**REQUIRED WORK**
Look through the records below for the line with "Click the arrow". Return that line and each one after it up to and including the line with "Given: Click Nitro Cold Brew – Lavazza", exactly.

(Extracted data entries)

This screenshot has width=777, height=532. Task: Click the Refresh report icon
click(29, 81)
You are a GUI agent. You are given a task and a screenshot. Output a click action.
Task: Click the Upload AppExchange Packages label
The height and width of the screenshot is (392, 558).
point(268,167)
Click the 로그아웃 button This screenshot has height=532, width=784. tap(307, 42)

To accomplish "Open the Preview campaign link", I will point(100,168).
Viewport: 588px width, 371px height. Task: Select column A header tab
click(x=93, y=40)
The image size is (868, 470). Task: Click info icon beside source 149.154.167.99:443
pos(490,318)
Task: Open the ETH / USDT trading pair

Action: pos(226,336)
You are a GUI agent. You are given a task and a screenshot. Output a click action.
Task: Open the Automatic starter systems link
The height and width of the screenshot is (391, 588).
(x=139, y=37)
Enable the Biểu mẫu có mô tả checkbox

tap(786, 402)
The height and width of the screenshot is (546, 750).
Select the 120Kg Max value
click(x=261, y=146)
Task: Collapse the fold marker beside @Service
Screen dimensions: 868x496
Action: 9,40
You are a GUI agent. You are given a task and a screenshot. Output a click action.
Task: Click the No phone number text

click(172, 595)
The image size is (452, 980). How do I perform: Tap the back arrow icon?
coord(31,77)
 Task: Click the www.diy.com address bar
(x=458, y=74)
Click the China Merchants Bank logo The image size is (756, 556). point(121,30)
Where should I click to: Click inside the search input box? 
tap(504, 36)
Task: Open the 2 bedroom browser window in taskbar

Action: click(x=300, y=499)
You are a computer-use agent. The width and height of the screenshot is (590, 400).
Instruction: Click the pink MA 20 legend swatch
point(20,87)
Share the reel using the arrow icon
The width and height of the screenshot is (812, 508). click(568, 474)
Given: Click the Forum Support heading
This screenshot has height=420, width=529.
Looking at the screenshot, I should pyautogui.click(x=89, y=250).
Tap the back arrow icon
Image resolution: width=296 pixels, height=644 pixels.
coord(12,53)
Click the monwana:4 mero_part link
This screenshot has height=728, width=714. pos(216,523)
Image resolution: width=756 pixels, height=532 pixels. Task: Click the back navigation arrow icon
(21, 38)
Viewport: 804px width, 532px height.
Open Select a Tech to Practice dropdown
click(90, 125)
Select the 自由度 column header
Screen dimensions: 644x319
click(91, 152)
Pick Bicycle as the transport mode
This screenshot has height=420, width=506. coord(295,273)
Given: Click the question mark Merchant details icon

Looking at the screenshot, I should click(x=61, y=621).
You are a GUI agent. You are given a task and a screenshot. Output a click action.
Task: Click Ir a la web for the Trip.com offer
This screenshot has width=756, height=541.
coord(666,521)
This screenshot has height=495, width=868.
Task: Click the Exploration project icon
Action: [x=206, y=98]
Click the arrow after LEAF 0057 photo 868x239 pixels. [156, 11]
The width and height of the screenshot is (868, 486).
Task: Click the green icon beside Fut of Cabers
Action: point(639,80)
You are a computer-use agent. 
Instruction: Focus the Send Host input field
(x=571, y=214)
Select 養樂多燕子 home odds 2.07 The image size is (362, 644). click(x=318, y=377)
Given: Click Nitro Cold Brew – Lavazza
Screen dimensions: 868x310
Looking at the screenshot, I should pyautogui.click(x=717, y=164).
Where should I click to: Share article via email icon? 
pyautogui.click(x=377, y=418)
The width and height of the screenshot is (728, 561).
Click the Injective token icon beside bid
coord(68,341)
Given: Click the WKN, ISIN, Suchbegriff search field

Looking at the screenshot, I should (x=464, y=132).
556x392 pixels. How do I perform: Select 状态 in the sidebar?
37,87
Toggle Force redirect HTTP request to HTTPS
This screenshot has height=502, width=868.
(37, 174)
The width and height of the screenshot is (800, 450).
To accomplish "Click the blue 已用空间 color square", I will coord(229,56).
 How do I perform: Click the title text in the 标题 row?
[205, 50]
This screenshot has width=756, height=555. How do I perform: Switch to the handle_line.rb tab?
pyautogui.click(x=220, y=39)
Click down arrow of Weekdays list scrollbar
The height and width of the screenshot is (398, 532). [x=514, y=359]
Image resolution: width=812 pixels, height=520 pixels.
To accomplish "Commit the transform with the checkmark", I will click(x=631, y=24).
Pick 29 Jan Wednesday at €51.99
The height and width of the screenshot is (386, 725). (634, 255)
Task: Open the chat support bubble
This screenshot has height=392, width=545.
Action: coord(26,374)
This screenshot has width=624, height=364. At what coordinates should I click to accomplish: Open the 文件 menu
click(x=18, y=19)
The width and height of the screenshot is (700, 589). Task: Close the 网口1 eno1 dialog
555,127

**SOLUTION FOR THIS EXERCISE**
Click the arrow after LEAF 0057 photo 868x239 pixels. [156, 11]
The width and height of the screenshot is (868, 486).
Task: Click the green icon beside Fut of Cabers
Action: point(639,80)
You are a computer-use agent. 
Instruction: Focus the Send Host input field
(x=571, y=214)
Select 養樂多燕子 home odds 2.07 The image size is (362, 644). click(x=318, y=377)
Given: Click Nitro Cold Brew – Lavazza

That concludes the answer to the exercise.